A semiformal ball this Saturday designed to celebrate diversity and Greek-letter life on campus will cost more than $50,000, with at least $20,000 coming from student fee allocations, according to Student Association documents and event planners.

The Unity Ball will be held at the Capital Hilton Hotel with the dual goal of commemorating the 150th anniversary of Greek-letter life at GW and encouraging multicultural groups and other student organizations to interact. Tickets will be available to 1,000 students for $20 each, and organizers said they expect most of the attendees to be members of Greek-letter organizations.

The Unity Ball has been held in the past, but was much smaller and focused solely on multicultural student organizations.

“It’s the first collaboration between the Student Association, Panhellenic Association, Inter-fraternity Council and the Multicultural Greek Council, and we are all extremely excited about it,” said junior Hilary Peltz, vice president of programming for the Panhellenic Association.

Four organizations – the SA, Panhellenic Association, Inter-Fraternity Council and the Multicultural Greek Council – are each contributing $5,000, said two members of the Panhellenic Association’s executive board. The rest of the $52,000 will be funded by ticket sales and co-sponsorships from other student organizations, including $300 from the Indian Student Association and $40 from the Black Student Union, according to documents submitted to the SA finance committee by SA President Vishal Aswani, a senior.

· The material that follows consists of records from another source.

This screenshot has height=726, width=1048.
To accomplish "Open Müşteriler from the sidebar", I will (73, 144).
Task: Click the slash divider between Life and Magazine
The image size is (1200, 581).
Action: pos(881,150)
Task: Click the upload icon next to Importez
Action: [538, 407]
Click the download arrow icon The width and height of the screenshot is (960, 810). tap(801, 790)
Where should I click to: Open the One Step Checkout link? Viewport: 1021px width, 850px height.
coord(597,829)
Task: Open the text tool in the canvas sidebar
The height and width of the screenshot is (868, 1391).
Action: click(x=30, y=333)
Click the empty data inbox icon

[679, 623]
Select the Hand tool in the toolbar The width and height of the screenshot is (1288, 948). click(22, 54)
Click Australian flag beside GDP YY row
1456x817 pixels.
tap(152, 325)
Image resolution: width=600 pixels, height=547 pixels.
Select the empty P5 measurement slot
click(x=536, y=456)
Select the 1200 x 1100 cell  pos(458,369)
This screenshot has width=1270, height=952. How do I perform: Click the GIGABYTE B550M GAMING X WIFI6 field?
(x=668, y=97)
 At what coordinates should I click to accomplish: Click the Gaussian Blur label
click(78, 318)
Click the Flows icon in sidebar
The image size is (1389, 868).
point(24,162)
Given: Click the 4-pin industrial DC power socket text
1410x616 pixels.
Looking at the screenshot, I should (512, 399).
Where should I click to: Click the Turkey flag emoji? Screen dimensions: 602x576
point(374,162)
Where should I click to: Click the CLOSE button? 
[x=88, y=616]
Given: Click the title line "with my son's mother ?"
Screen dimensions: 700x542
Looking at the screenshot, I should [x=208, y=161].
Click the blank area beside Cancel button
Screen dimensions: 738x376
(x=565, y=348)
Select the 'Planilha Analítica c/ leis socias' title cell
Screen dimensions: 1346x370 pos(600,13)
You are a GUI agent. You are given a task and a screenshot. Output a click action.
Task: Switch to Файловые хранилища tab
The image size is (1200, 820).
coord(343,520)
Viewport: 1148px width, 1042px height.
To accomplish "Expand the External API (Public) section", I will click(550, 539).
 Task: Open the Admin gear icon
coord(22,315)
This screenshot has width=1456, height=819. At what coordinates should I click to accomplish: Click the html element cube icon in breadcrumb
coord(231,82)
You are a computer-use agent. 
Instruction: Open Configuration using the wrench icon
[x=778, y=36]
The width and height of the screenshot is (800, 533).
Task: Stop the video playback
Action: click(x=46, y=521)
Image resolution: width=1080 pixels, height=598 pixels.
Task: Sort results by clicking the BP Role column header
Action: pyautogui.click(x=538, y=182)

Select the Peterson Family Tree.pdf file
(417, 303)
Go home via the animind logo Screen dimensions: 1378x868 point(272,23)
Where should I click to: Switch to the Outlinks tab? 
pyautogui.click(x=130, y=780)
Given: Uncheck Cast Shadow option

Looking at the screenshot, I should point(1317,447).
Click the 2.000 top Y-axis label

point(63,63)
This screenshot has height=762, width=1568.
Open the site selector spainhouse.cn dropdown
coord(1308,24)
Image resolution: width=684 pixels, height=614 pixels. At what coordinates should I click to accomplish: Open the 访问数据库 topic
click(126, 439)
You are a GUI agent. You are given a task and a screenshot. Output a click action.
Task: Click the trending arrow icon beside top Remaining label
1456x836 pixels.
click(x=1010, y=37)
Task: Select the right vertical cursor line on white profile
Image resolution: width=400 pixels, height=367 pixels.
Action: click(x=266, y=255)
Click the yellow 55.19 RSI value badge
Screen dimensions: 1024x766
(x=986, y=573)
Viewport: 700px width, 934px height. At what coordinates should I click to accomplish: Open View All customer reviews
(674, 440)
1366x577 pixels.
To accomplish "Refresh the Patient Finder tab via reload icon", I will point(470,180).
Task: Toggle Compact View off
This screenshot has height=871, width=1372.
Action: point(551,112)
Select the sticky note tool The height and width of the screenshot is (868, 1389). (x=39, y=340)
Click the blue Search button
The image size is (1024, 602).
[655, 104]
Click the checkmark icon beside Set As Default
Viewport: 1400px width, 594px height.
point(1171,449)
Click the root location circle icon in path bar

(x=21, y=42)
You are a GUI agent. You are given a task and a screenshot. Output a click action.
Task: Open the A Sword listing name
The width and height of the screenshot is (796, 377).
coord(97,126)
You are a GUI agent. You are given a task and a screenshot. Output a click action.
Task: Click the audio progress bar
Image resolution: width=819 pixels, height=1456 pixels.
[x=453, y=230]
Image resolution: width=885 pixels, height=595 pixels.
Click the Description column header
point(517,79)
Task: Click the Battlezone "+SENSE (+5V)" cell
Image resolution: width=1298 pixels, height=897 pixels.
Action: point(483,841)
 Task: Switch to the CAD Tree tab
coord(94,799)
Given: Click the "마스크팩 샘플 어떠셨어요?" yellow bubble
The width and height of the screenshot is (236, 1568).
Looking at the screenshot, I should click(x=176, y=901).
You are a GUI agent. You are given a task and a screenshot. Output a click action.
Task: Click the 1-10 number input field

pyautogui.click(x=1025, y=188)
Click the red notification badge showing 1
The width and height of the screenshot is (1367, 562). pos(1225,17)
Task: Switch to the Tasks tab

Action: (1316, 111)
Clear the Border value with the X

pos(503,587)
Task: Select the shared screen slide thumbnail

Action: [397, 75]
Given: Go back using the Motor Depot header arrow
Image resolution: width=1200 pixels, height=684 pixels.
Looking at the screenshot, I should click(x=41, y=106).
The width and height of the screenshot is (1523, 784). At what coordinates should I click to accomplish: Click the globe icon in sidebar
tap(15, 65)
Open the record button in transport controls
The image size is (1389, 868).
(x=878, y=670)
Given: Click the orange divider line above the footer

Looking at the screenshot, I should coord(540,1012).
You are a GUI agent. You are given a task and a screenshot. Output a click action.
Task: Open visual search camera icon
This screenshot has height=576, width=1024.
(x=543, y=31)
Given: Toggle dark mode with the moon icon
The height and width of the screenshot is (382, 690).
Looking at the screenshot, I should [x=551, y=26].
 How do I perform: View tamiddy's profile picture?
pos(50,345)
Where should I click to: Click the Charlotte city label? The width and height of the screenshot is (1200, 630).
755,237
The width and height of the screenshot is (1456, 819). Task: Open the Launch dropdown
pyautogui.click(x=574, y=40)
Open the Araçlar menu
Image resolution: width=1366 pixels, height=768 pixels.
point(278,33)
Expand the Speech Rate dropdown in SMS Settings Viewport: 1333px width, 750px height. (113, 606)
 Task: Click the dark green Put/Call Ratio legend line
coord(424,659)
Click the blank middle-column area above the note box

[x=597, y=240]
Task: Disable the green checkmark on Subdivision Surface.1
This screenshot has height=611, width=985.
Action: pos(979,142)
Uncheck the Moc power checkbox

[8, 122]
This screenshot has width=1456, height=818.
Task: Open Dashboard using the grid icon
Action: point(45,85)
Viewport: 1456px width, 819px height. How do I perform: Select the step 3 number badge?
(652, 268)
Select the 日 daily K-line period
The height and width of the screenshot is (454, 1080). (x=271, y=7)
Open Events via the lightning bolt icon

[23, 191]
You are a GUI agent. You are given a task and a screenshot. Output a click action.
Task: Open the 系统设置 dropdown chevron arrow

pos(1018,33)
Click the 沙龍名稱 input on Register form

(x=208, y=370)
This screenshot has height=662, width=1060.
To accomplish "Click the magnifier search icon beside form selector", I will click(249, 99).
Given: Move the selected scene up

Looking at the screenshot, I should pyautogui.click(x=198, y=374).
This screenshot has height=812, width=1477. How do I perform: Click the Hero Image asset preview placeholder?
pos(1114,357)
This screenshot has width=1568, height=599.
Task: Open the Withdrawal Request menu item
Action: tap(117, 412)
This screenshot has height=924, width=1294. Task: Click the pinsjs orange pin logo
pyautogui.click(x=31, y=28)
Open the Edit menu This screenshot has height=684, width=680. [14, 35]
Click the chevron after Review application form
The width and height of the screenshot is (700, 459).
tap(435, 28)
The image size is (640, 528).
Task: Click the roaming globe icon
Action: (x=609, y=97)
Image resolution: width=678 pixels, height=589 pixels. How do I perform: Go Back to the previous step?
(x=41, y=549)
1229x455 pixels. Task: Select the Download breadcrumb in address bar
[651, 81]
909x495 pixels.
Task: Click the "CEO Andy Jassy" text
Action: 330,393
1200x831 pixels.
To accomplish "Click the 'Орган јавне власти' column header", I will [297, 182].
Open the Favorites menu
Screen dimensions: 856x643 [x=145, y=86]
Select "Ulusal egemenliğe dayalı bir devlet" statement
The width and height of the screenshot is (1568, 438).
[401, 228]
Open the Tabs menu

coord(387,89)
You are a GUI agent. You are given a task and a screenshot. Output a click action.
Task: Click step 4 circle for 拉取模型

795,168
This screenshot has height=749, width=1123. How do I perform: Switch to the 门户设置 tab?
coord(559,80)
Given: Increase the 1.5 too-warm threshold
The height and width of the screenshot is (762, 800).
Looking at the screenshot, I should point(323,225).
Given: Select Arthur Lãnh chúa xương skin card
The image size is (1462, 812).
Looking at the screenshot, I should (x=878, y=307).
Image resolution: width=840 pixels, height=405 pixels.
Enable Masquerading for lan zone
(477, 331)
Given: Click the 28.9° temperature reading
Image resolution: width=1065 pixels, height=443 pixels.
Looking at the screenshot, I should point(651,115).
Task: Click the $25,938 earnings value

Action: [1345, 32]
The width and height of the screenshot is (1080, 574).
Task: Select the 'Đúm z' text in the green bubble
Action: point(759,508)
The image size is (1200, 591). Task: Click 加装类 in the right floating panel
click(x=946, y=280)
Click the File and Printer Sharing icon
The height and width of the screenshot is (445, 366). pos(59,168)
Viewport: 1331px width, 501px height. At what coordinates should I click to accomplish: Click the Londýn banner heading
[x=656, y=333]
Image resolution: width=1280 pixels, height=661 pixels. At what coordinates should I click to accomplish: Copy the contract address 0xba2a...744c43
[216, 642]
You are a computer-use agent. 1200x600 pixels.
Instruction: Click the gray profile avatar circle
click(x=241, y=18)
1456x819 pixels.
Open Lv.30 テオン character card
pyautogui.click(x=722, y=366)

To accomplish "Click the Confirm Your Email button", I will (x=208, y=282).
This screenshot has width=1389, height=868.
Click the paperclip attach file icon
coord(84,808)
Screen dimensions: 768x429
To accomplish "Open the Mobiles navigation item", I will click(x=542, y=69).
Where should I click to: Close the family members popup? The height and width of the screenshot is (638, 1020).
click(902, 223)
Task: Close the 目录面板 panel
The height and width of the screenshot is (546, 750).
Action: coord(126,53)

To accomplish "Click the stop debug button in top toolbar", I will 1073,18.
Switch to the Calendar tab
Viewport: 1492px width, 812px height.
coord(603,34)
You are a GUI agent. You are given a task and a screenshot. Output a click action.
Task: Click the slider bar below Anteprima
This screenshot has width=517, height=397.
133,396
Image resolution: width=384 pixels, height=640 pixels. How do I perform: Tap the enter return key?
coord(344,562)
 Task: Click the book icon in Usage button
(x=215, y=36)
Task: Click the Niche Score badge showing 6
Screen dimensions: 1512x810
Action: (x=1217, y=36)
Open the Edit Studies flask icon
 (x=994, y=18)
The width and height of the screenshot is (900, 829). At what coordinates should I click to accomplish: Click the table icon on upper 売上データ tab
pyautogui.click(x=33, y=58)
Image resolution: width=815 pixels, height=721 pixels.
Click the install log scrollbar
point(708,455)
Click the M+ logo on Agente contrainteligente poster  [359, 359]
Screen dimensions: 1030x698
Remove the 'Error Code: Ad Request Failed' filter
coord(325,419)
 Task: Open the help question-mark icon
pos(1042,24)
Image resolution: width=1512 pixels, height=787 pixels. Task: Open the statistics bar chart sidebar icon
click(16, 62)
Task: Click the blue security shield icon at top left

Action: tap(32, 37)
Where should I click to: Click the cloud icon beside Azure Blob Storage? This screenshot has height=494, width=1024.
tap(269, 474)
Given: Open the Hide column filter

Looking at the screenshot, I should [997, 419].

Despite the dozens of co-sponsors, event planners acknowledged that a disproportionate number of sorority and fraternity members have purchased the limited number of tickets. Peltz said she had been planning an all-Greek event when Aswani approached her about combining the two events.

Members of Greek-letter life make up 20 percent of the student body, but they account for more than half of the current Unity Ball ticket sales, co-sponsors and SA members said. Peltz said that since the Unity Ball will be used to kick off this year’s Greek Week, sororities and fraternities would get team points based on the percentage of members that buy tickets and attend.

“There are a lot more resources for spreading the word about the gala within the Greek community, and so I do think there will be a disproportionate number,” Peltz said. “However, this will not effect our non-Greek intentions of the gala: to celebrate multicultural organizations and to unify the spirit of the school.”

Aswani said he hoped the Unity Ball would someday replace individual semiformals hosted by student organizations.

“During the course of my campaign students asked me what I was going to do to make sure that we diverse groups don’t just coexist on campus, but interact,” Aswani wrote in an e-mail. “This ball is my end of the bargain.”

SA Sen. Logan Dobson (CCAS-U), who asked Aswani about the Unity Ball’s budget at Tuesday’s senate meeting, said the SA president would have had a hard time selling out tickets without associating the ball with Greek-letter life.

“Of course it will be disproportionately Greek. And of course that defeats the purpose of unity,” Dobson, a sophomore, said. “Vishal was faced with a bad choice. If he didn’t link it to Greek Week, he won’t get tons of people. If he does, it’s not a true unity event.”

Dobson, a member of Sigma Chi fraternity, said he would be attending the event despite his objections to the overall cost.